Janda Sejak Bayinya 4 Hari, Kini Kehilangan Anak 9 Bulan

Janda
Fitri (35), Seorang Ibu Kehilangan Bayi Berusia 9 Bulan Diduga Tidak Mendapatkan Penangan Medis di RS Citra Medika Tembung. (Foto: Dok. Media Delegasi)

Medan-Mediadelegasi: Duka mendalam menyelimuti seorang janda bernama Fitri (35), warga Bandar Khalifah, Kecamatan Percut Sei Tuan, Kabupaten Deli Serdang. Bayinya yang berusia 9 bulan meninggal dunia setelah diduga tidak mendapatkan penanganan medis yang memadai di RS Citra Medika Tembung.

Menjadi Janda Disaat Usia Bayi Empat Hari

Tragedi ini semakin memilukan setelah terungkap kondisi kehidupan Fitri. Ia telah menjadi janda sejak anaknya baru berusia empat hari setelah dilahirkan, menyusul meninggalnya sang suami. Sejak saat itu, Fitri harus membesarkan anaknya seorang diri dengan kondisi ekonomi yang sangat terbatas.
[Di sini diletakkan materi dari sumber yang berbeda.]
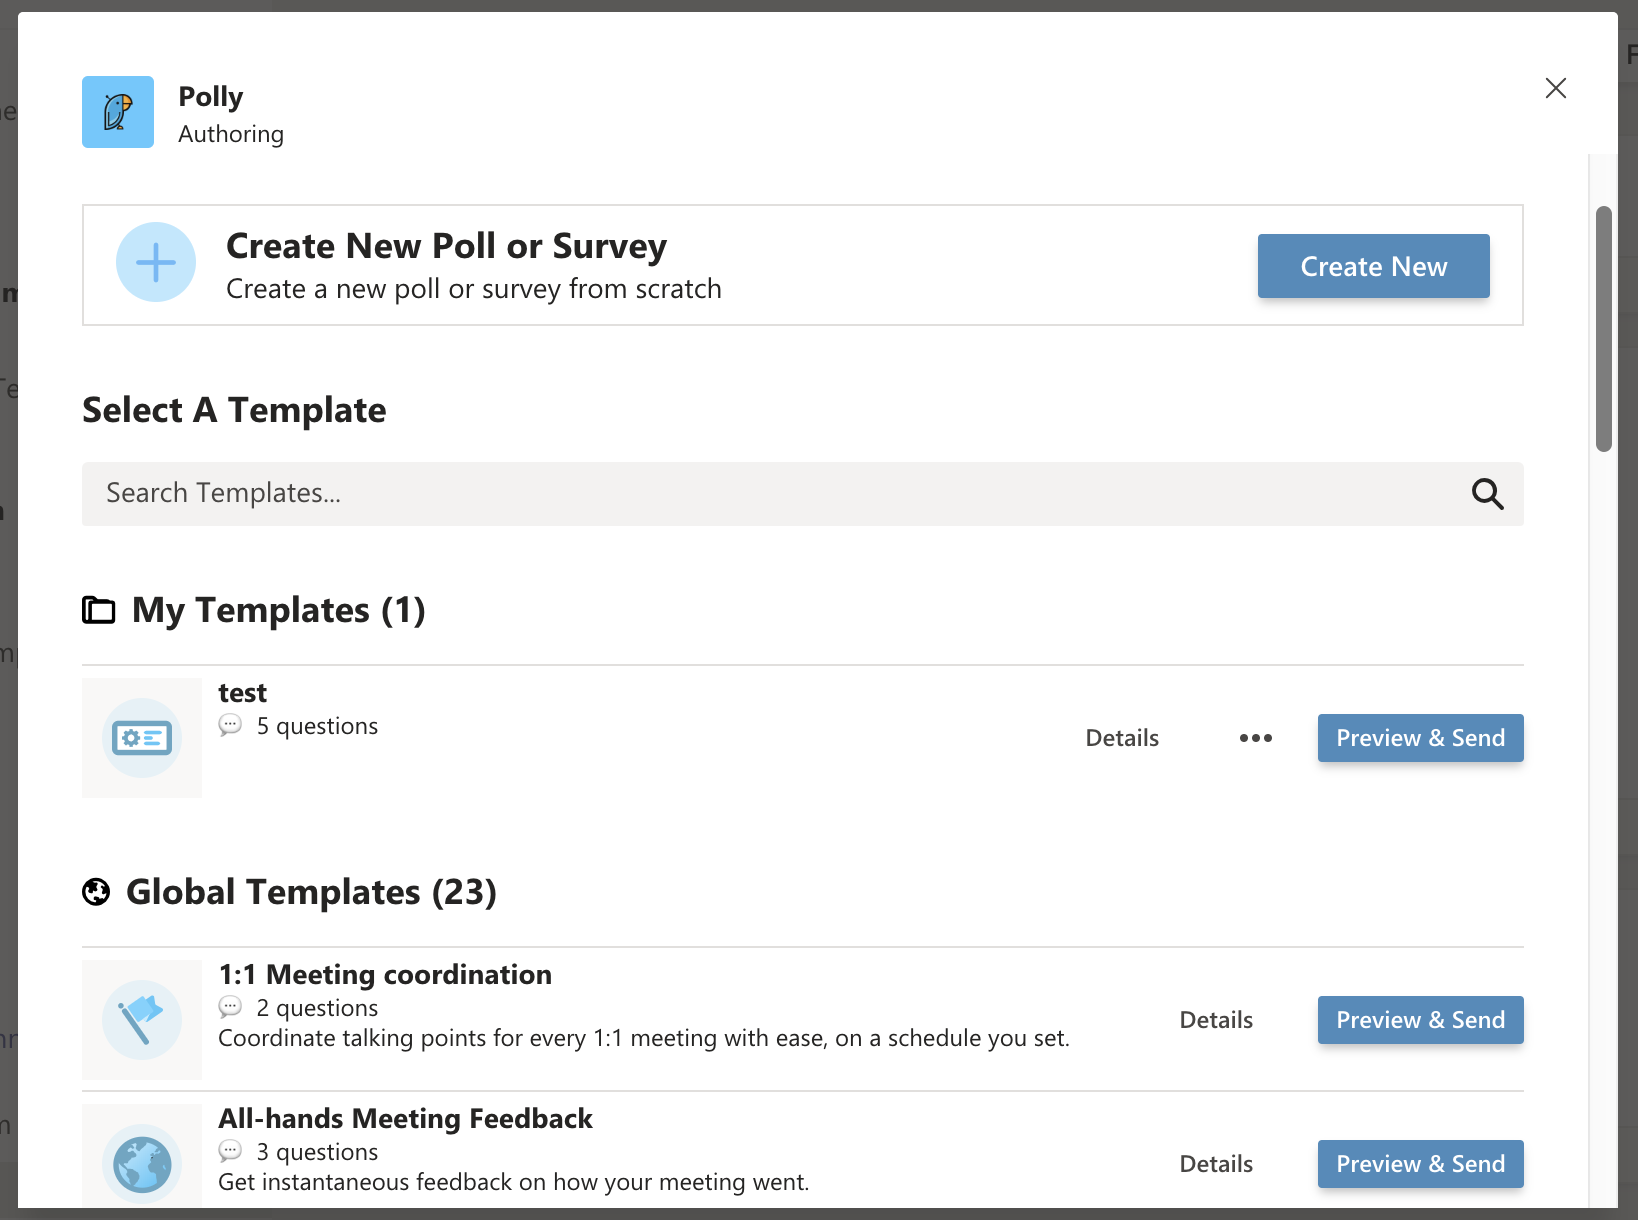Click the Polly parrot app icon
Screen dimensions: 1638x1220
click(x=117, y=112)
Saat bayinya mengalami kondisi kesehatan yang memburuk dan membutuhkan pertolongan medis segera, Fitri dengan penuh harapan membawa anaknya ke RS Citra Medika Tembung. Namun, menurut pengakuan Fitri, pihak rumah sakit diduga meminta uang sebesar Rp500 ribu sebagai uang muka, dengan alasan bayi tersebut tidak memiliki kartu BPJS maupun terdaftar dalam program Universal Health Coverage (UHC).

Bacaan Lainnya

“Dibilang harus ada uang dulu karena tidak ada BPJS,” ujar Fitri dengan mata berkaca-kaca, menggambarkan betapa hancurnya hatinya saat itu.

Karena tidak mampu memenuhi permintaan tersebut, Fitri terpaksa membawa bayinya keluar dari rumah sakit dan berusaha mencari pertolongan ke fasilitas kesehatan lain yang mungkin bisa memberikan bantuan tanpa persyaratan biaya yang memberatkan. Namun nahas, bayi malang itu menghembuskan napas terakhirnya di tengah perjalanan, sebelum sempat mendapatkan pertolongan medis yang dibutuhkan.

Baca Juga : https://mediadelegasi.id/relawan-parhobas-bobby-gercep-dinkes-sumut-masih-di-tempat/

Kisah seorang ibu yang telah kehilangan suami sejak bayinya baru berusia empat hari, kini kembali kehilangan anak satu-satunya yang sangat dicintai, telah menyentuh empati masyarakat luas. Peristiwa tragis ini memunculkan sorotan tajam terhadap kualitas pelayanan rumah sakit, khususnya dalam penanganan pasien darurat dari keluarga yang tidak mampu secara ekonomi.